Set up your application
Configure mappings and permission sets
The final two areas to configure are permission set rules and attribute mappings:
- Permission set rules so that your users as assigned an appropriate set of resources
- Attribute mappings so that OpenAthens can make use of data passed it by your source
- OpenAthens will cache these attributes when the user signs in, so changes at your end won't be picked up until the next time the user starts an OpenAthens session.
Both of these functions can only look at data in the attributes array you pass.
When you're ready to go live, check both the live and visible boxes and then save. Your new connection should be available a few seconds later.
How to test
Discovery is not available until you set the connection as live and visible so that users do not get offered options that are not ready to be used. To test your connection you will need to use debug mode to make the connection selectable by you.
Once you have tested and are happy, you can set the connection as live, visible and optionally default then save. This will make it live for your users within a few seconds.
Multiple connectors and OpenAthens accounts
This type of connector is best used as the default connection. In this mode when a user arrives at our authentication point with your organisation known, such as would happen if they select it at at a resource's login, use a WAYFless URL, the Redirector or have previously authenticated successfully, they are passed directly to your login without seeing our authentication point.
If you have a need to use multiple connections, or OpenAthens accounts alongside local accounts - e.g. if you have a group of users that are not in your directory - then you can set the connection as live and visible but not default and set it to allow OpenAthens accounts via the setting on the domain preferences page. In this mode when the user arrives at the authentication point with your organisation known, they will initially see a chooser where they can select the connection to use - all live and visible local connections will be available as well as an option to use OpenAthens accounts. The authentication point will remember their choice.

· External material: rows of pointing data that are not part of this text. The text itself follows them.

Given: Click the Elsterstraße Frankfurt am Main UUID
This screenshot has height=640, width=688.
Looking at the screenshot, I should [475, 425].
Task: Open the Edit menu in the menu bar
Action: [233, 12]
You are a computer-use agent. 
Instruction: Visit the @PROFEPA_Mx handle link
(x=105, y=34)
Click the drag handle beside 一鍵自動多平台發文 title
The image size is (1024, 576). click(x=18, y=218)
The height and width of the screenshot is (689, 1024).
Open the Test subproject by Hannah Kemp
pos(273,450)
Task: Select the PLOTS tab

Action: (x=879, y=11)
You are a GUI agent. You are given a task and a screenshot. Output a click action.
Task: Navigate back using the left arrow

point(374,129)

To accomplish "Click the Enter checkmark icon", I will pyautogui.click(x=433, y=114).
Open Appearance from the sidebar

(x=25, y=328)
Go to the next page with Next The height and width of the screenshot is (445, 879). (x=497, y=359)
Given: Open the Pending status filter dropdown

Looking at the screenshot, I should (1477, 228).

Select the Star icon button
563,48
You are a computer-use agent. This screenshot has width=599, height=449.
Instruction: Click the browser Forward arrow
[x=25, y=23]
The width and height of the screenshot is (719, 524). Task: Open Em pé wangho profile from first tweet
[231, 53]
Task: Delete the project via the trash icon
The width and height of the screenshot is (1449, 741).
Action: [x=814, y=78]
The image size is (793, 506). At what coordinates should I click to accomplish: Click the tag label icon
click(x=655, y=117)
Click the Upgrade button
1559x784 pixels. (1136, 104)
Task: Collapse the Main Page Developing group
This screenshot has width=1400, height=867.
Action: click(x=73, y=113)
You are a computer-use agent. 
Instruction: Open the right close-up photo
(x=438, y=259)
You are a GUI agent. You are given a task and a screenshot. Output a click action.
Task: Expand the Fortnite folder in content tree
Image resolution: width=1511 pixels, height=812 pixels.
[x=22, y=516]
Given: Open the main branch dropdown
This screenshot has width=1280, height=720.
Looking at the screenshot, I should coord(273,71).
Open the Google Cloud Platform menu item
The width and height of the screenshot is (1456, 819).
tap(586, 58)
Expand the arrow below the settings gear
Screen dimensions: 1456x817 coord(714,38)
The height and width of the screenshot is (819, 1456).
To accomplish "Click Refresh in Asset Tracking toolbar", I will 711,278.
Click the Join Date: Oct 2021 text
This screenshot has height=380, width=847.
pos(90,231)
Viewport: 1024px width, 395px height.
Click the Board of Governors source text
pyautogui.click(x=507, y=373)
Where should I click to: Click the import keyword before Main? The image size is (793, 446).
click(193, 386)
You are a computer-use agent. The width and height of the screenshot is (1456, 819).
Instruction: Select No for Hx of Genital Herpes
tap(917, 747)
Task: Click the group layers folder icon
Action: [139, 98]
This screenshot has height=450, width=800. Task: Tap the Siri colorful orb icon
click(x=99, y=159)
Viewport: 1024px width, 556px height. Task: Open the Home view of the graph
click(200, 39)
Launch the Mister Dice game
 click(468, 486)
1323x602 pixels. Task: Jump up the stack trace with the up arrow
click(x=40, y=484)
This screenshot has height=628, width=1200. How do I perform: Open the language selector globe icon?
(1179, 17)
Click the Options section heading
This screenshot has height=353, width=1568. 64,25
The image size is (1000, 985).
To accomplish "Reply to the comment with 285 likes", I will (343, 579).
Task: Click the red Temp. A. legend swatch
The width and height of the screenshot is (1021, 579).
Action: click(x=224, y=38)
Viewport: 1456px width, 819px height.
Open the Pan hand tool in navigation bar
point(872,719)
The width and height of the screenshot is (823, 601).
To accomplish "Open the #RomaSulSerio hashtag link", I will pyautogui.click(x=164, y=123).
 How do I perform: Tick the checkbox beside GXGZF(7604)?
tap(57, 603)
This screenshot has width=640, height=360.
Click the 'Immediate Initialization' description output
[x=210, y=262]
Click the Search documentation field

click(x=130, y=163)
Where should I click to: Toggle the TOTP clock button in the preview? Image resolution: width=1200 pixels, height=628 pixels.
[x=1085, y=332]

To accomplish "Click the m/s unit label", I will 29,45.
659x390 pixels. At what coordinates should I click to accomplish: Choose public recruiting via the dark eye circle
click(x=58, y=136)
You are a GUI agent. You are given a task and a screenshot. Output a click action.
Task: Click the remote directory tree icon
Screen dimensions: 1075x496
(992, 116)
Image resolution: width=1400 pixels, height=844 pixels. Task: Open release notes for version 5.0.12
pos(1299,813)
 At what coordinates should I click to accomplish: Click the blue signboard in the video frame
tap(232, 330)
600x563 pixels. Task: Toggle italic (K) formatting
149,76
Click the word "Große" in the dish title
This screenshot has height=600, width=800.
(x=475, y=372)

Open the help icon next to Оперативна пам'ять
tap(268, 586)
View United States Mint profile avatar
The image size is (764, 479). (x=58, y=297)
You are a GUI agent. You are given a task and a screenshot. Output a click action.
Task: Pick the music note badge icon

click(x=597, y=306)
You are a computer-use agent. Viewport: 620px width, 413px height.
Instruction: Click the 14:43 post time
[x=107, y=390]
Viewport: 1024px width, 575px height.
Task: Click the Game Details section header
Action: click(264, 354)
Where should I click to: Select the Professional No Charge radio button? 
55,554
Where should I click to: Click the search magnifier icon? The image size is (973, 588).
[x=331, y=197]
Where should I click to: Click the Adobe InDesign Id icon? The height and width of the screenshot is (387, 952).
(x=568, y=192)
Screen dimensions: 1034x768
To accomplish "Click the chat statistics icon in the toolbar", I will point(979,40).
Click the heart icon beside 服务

With multi-valued attributes - e.g. the memberOf field in ADFS - the interface is not able to display all values and only display one. All values are read and cached though so are available for things like permission set rules and attribute release.
Anything to watch out for?
Minimum TLS version is 1.2.
If you are planning to pre-upload user identifiers, you will need to have at least one local account visible in the list to access the upload button. Do not delete all your test logins until at least some of your pre-mappings are uploaded.